Cabinet Minister, Government of Karnataka
- In office 27 May 2023 – 29 May 2026
- Governor: Thawarchand Gehlot
- Cabinet: Second Siddaramaiah ministry
- Chief Minister: Siddaramaiah
- Ministry and Departments: Social Welfare
- Succeeded by: K. H. Muniyappa
- In office 2013–2018
- Governor: H. R. Bhardwaj (24 June 2009 – 28 June 2014) Konijeti Rosaiah (29 June 2014 – 31 August 2014) Vajubhai Vala (1 September 2014 – 15 May 2018)
- Cabinet: First Siddaramaiah ministry
- Chief Minister: Siddaramaiah
- Ministry and Departments: Public Works Department; Ports; Inland Transport;
- Succeeded by: H. D. Revanna (Public Works Department) R. B. Timmapur (Ports & Inland Transport)

Member of Karnataka Legislative Assembly
- Incumbent
- Assumed office May 2023
- Preceded by: Ashvin Kumar M
- Constituency: T. Narasipur
- In office 2004–2018
- Preceded by: Bharathi Shankar
- Succeeded by: Ashvin Kumar M
- Constituency: T. Narasipur

Personal details
- Born: April 20, 1953 (age 73) Hadinaru
- Party: Indian National Congress
- Alma mater: JJM Medical College
- Occupation: Politician

= H. C. Mahadevappa =

Indian politician

Dr. H. C. Mahadevappa is an Indian politician from Karnataka. He is currently serving as Cabinet Minister in Government of Karnataka & member of the Karnataka Legislative Assembly representing T. Narasipur constituency.

==Life and education==
Mahadevappa was born on April 20, 1953, in Hadinaru village, Nanjangud taluk, Mysore, Karnataka, to Chikmadaiah and Mahadevamma. He earned a Bachelor of Medicine and Bachelor of Surgery (MBBS) degree from JJM Medical College, Davanagere, in 1999. Mahadevappa is married to Vinoda Mahadevappa and has three children: Sunil, Anitha, and Anil Bose.

==Political career==
Mahadevappa began his political career with the Janata Party, later joining the Janata Dal and subsequently the Janata Dal (Secular). In 1985, he won from the T. Narasipur constituency.

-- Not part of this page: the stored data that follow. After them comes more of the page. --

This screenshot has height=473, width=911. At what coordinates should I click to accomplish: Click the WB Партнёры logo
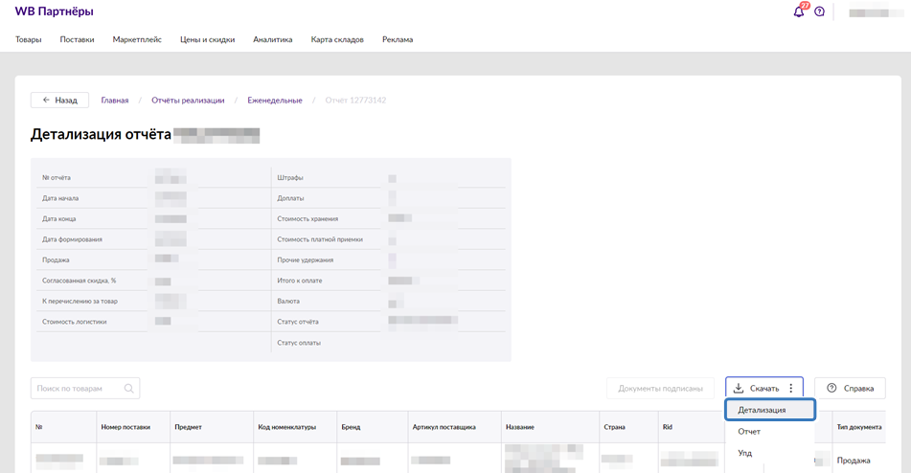(54, 11)
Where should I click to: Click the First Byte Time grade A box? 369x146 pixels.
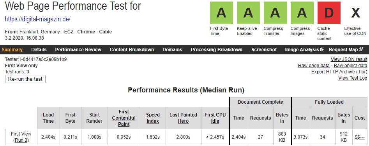(221, 13)
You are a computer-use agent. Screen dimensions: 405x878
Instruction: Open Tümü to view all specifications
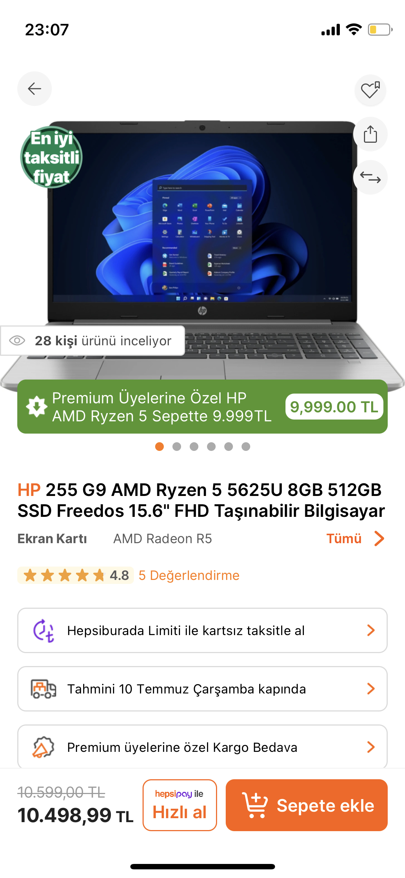pos(355,538)
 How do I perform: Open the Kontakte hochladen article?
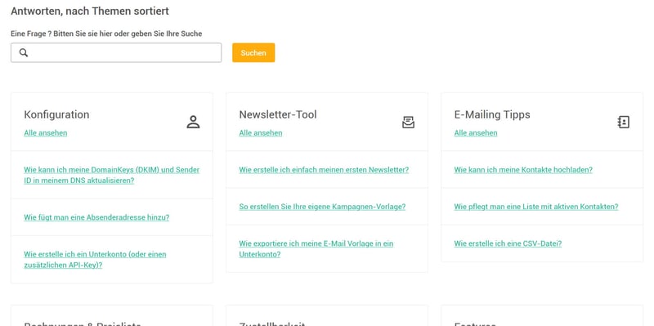523,170
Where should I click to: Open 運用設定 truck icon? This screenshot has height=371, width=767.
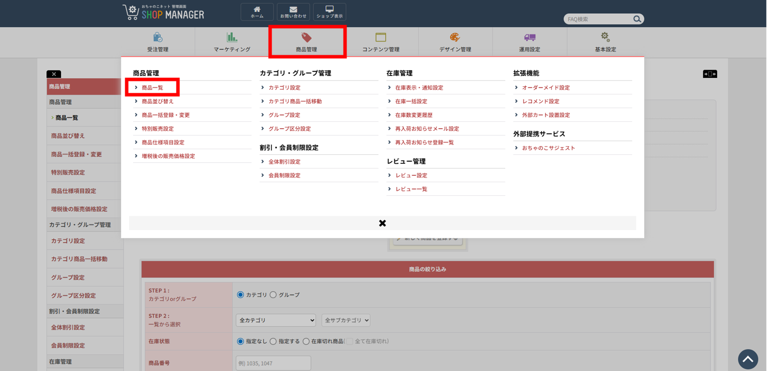[x=529, y=37]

From 1994 to 1999, he served as the Health and Family Welfare Minister in the governments led by H. D. Deve Gowda and J. H. Patel.

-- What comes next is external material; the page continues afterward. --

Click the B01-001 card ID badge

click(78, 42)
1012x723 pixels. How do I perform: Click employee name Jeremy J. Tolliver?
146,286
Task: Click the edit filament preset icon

During the 2004 Congress-JD(S) coalition government, Mahadevappa held the Rural Development and Panchayat Raj portfolio.

In 2008, he joined the Indian National Congress (INC).

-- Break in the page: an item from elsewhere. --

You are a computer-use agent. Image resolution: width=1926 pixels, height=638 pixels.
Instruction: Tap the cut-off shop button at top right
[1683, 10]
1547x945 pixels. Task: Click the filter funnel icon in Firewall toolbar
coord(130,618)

From 2008 to 2018, Mahadevappa represented the T. Narasipur constituency and served as the public works minister in Siddaramaiah’s government from 2013 to 2018.

In 2023, he was appointed an MLA from the T. Narasipur constituency. He is also the social welfare minister under Chief Minister K. Siddaramaiah's cabinet.

He represents the T. Narasipur constituency in Karnataka and serves as the cabinet minister for public works in the Karnataka government under Chief Minister K. Siddaramaiah.

Mahadevappa has engaged in various initiatives aimed at infrastructure development, social welfare, and community empowerment within Karnataka.

==Awards and recognition==
During H. C. Mahadevappa's tenure as Minister of the Public Works Department, the Karnataka State Highway Improvement Project (KSHIP) received the iRAP International Award for excellence in road safety initiatives in the Asia-Pacific region. The award was presented by the Global Road Safety Facility (GRSF) in association with the World Bank (WB).

==Works==
Mahadevappa contributed to infrastructure development in Karnataka through the following projects: Dharwad High Court.